Maybe this should be a separate topic, but I think there’s something that needs to be established before we really hit this hard.  The books of Matthew, Mark, Luke and John, also known as the Gospels, were all written after Jesus rose from the dead and ascended to Heaven.  However, those books were recording accounts BEFORE Jesus died, rose and ascended.  What I mean is that we often read the words and works of Jesus as if they were New Testament things.  They weren’t!  Jesus lived under the Old Testament law, spoke in regards to Old Testament promises, yet at the same time revealed things that were going to change as a result of his pending death and resurrection.  With those thoughts in mind, we really need to be careful of how we interpret what Jesus spoke.  Not all of what Jesus said is applicable to Christians today.  Yes, I just said not everything Jesus said should be applied to us today.

Now, before you call me the anit-Christ, you really need to re-read what I just got done explaining.  Jesus spoke as one under the “law”, the old covenant, that was based on performance.  We are under a different covenant that is based upon grace – the finished work of Jesus.  Once Jesus had died, rose from the dead and ascended to heaven, the new covenant was then in effect, negating the old covenant or the “law” as many call it.  That being stated, if we are no longer under that covenant, then things spoke up under that convent are not necessarily applicable to us who are under a DIFFERENT covenant.  Can we glean truth, instruction, correction and guidance from things spoke under the Old Convenant?  Of course, and we should.  We just have to be careful not to apply certain things to our lives since we are not living under the same laws.  Clear as mud?  I’ll probably elaborate on that in the near future, but I really need to get back to the topic at hand.

One of my biggest pet peeves when it comes to a world view of Jesus, is that people will try to say that Jesus preached “love and acceptance”.  OK, let me rant here for just a minute.  We really need to watch out for and correct those who claim to know what Jesus taught, yet they never step foot in a church or have read a Bible consistently.  How could you possible know who Jesus was or what he talked about if you’ve never met him?  Simple…you can’t.  So suffice it to say, Jesus never preached love and acceptance.

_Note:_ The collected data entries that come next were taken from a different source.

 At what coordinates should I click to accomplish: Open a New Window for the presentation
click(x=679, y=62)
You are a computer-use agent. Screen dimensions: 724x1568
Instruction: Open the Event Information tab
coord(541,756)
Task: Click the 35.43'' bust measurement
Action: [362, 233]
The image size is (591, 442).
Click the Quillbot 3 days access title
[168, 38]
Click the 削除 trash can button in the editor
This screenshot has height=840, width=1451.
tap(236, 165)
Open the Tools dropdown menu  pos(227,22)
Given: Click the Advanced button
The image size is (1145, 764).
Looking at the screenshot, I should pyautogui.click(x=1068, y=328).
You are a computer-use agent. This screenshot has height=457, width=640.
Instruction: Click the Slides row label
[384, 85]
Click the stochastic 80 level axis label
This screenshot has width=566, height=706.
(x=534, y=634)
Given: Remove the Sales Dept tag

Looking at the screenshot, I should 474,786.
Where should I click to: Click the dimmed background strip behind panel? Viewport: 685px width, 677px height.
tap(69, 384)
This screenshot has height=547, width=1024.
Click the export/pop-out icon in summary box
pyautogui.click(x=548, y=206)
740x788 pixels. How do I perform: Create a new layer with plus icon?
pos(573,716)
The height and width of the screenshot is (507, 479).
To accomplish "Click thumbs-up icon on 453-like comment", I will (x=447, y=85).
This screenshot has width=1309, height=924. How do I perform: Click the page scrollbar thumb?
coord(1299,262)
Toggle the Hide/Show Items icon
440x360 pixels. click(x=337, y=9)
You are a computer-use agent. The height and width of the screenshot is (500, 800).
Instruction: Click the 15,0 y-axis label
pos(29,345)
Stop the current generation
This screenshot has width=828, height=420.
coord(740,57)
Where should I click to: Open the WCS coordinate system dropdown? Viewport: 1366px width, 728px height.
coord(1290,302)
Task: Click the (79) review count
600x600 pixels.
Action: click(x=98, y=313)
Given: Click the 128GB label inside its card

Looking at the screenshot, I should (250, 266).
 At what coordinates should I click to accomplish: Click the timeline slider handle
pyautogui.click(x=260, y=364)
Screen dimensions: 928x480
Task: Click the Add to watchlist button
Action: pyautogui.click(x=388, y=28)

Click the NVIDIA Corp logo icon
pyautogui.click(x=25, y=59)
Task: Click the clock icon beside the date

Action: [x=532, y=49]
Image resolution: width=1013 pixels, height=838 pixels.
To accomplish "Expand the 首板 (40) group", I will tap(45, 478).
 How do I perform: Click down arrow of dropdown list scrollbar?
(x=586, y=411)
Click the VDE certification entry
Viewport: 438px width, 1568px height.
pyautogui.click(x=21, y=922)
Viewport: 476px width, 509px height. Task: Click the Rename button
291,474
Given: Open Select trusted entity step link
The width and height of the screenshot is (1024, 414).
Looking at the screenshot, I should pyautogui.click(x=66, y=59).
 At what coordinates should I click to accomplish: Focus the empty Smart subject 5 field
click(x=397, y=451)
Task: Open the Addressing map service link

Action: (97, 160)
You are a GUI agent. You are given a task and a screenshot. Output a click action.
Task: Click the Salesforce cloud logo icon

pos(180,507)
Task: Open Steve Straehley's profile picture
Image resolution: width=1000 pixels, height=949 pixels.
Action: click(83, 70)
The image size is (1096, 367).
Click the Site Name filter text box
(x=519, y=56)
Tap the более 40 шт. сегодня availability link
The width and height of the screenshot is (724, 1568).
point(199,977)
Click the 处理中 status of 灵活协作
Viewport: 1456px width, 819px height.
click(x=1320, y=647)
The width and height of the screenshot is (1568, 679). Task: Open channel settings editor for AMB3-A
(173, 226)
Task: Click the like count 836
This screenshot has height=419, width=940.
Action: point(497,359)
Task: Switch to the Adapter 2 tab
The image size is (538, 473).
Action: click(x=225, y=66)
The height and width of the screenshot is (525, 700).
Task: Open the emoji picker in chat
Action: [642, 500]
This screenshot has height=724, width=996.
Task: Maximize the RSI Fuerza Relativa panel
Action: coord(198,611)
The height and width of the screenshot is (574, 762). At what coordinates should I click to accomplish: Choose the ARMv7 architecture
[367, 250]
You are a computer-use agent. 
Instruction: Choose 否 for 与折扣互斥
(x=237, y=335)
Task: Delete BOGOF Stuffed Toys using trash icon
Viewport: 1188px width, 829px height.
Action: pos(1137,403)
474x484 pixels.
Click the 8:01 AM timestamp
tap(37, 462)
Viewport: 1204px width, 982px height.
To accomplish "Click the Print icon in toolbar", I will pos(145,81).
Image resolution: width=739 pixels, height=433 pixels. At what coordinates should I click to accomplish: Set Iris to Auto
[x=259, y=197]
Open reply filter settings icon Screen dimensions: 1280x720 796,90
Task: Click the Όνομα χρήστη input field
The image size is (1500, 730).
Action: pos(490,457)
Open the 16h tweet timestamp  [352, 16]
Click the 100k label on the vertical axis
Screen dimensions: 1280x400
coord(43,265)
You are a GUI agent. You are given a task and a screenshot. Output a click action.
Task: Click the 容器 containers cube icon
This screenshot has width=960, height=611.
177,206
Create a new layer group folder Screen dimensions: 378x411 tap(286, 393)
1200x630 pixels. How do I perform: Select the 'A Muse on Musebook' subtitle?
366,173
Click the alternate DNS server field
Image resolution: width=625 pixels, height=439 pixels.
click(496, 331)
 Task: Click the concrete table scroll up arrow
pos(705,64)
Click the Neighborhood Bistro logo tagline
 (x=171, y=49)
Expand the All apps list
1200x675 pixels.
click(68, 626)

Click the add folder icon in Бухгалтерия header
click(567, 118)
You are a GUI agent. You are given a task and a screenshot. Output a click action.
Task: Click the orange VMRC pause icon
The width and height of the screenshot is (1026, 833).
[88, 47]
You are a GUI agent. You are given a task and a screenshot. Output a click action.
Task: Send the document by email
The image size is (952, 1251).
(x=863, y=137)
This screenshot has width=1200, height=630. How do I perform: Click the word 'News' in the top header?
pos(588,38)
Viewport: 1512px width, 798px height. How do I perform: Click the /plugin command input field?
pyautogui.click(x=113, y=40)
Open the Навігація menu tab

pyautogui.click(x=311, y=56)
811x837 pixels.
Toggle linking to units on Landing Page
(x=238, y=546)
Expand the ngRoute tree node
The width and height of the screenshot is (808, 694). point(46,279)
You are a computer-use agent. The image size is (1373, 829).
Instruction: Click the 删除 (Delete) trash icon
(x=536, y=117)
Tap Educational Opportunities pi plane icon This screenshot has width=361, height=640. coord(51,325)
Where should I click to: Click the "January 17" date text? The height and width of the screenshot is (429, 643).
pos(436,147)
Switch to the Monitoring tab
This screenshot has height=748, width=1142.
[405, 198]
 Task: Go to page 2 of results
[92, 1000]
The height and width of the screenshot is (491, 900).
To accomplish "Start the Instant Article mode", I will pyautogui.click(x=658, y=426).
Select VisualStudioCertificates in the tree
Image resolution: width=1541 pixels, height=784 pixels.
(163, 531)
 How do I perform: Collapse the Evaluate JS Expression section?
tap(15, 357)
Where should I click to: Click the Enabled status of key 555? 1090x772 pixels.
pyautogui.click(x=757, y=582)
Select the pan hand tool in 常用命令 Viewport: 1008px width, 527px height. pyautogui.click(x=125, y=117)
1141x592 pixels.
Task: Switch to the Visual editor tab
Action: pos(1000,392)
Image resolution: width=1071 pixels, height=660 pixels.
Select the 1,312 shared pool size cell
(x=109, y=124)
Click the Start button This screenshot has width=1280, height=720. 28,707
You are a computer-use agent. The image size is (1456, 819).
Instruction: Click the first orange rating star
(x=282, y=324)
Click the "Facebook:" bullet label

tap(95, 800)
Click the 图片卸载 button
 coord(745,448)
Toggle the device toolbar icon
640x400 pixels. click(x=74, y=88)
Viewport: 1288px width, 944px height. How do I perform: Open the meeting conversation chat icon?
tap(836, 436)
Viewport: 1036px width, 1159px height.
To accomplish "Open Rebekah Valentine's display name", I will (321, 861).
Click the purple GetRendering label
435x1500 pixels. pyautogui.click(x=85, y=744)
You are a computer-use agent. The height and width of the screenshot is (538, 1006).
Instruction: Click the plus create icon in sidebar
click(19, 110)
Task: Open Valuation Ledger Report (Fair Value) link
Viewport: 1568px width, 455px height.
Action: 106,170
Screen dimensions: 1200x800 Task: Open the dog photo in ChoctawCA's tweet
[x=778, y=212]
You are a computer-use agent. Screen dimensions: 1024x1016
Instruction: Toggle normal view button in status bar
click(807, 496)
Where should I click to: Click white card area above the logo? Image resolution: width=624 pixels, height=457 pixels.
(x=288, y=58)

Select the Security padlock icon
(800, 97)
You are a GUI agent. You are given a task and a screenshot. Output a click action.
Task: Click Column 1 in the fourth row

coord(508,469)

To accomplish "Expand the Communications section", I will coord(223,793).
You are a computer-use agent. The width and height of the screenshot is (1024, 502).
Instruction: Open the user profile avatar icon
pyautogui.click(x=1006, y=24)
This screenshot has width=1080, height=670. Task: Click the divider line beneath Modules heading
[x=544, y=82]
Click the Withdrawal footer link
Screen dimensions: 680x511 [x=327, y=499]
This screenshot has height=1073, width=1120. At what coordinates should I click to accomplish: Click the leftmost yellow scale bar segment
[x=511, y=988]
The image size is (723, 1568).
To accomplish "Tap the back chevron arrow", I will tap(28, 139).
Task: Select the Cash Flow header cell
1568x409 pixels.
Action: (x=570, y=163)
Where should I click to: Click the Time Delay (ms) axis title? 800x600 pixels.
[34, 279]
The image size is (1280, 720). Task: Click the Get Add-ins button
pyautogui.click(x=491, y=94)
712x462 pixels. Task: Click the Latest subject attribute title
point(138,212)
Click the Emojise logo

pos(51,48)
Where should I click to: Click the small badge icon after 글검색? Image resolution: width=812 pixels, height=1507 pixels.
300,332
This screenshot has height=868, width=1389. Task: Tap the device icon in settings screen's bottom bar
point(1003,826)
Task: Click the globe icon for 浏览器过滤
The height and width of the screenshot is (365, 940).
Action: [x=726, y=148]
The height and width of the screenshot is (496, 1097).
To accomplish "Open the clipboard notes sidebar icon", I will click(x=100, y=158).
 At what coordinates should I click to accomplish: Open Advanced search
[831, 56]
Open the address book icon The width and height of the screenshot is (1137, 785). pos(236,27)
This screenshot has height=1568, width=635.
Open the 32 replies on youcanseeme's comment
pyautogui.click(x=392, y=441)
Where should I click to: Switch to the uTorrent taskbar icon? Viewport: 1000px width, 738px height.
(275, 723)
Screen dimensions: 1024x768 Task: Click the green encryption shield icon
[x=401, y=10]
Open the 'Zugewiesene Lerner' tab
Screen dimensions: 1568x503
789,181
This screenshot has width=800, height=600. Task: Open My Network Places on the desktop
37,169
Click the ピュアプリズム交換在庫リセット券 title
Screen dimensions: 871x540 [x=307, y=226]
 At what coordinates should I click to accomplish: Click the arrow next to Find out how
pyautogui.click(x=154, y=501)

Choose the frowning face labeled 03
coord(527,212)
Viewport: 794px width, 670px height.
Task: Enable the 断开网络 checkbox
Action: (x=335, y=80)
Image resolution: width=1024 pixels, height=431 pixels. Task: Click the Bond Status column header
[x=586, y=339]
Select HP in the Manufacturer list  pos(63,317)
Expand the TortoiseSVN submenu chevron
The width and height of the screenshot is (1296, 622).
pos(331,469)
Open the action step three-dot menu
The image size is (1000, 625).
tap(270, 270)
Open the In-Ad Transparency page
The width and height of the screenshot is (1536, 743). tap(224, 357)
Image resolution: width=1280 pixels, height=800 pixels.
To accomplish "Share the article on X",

Matthew 4:17          •Matthew 4:23          •Matthew 9:35          •Mark 1:14-15          •Luke 5:31-32          •Luke 24:46-47

So after reading those scriptures, would you say Jesus preached love and acceptance?  No, and those were just a few examples.  In fact, out of 154 times the word Kingdom is used in the New Testament, 121 of those times it appears in the Gospels.  The vast majority of those times Jesus is referring to the Kingdom of Heaven typically in a parable.  Why were these issues so prevalent in his teachings?  Glad you asked…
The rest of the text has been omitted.